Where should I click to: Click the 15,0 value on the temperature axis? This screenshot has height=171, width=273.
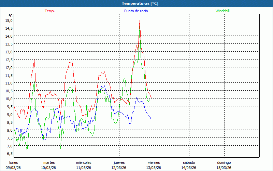(9, 20)
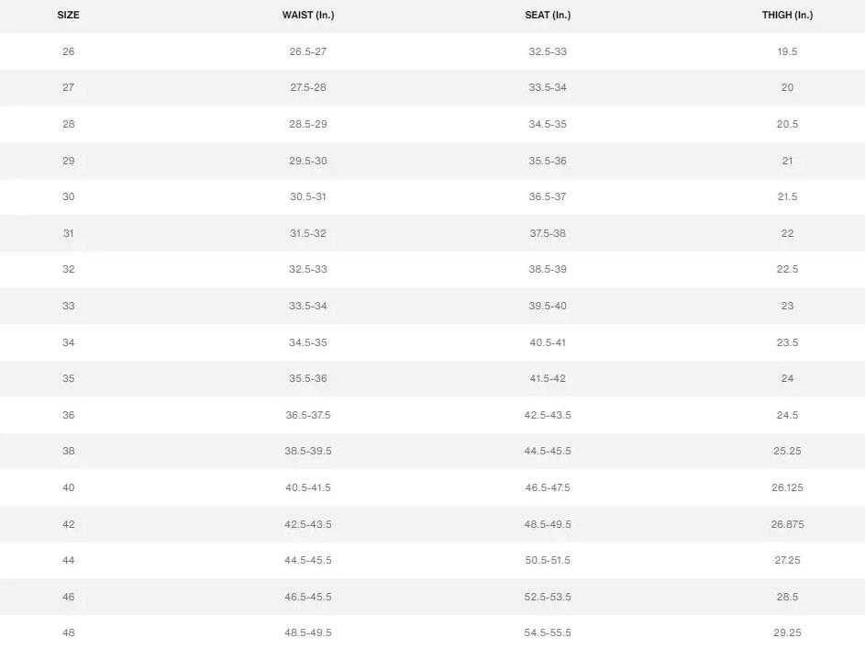Click the waist value 27.5-28
Image resolution: width=865 pixels, height=649 pixels.
(x=307, y=87)
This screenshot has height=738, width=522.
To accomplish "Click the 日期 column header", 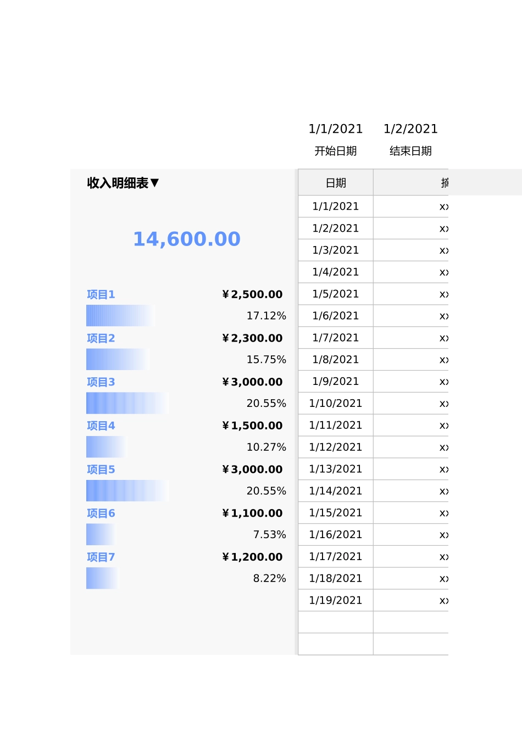I will (x=336, y=183).
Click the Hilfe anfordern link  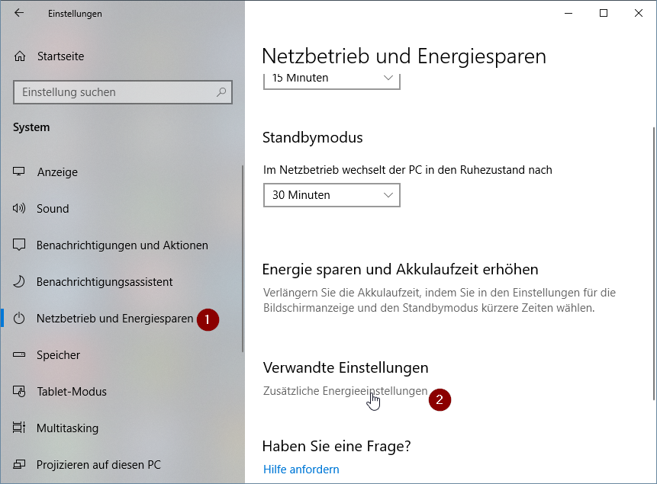[x=301, y=470]
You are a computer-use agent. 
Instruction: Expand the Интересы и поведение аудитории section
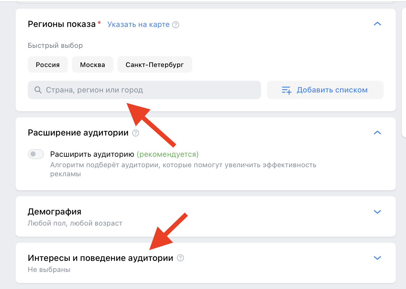click(x=378, y=258)
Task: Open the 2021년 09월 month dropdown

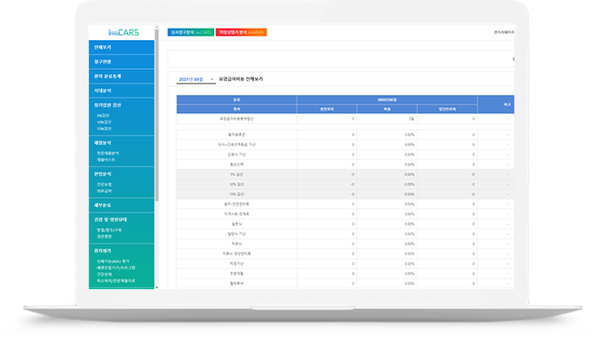Action: (196, 79)
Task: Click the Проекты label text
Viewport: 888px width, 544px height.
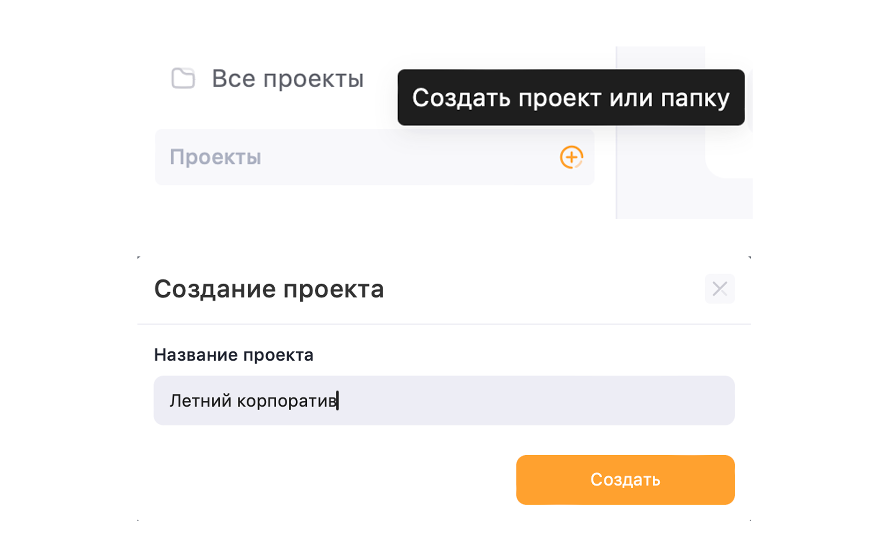Action: (216, 157)
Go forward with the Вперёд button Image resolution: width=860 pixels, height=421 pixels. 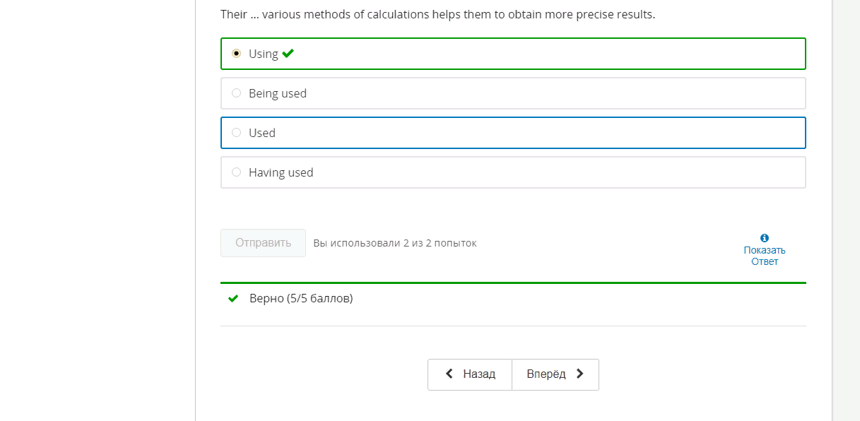point(555,374)

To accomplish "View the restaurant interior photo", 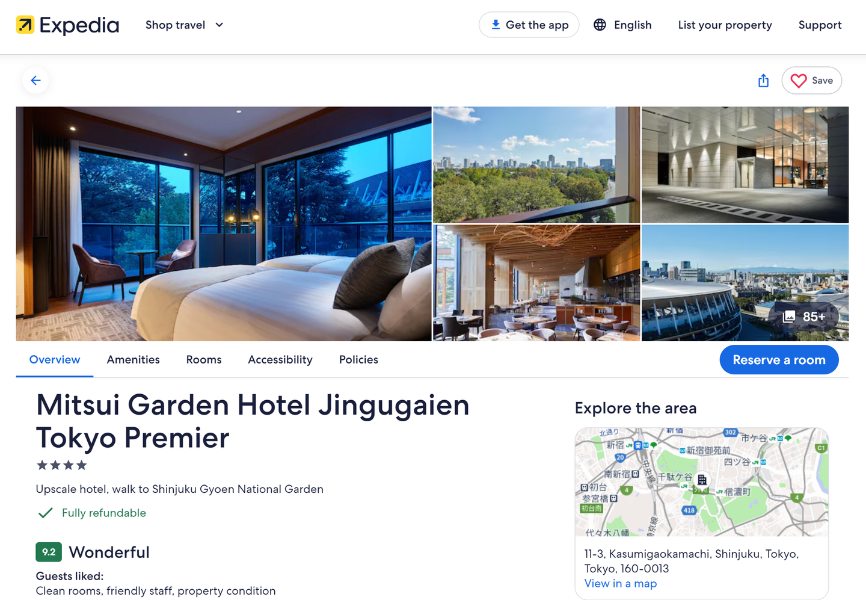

▶ About this exercise: Your answer must be the exact lines of the records from the first one through the line containing "This screenshot has height=738, width=522.", with no pictures in it.

▶ Solved exercise:
Where should I click to: Click the 15,0 value on the temperature axis? This screenshot has height=171, width=273.
(9, 20)
Click the waist value 27.5-28
Image resolution: width=865 pixels, height=649 pixels.
(x=307, y=87)
This screenshot has height=738, width=522.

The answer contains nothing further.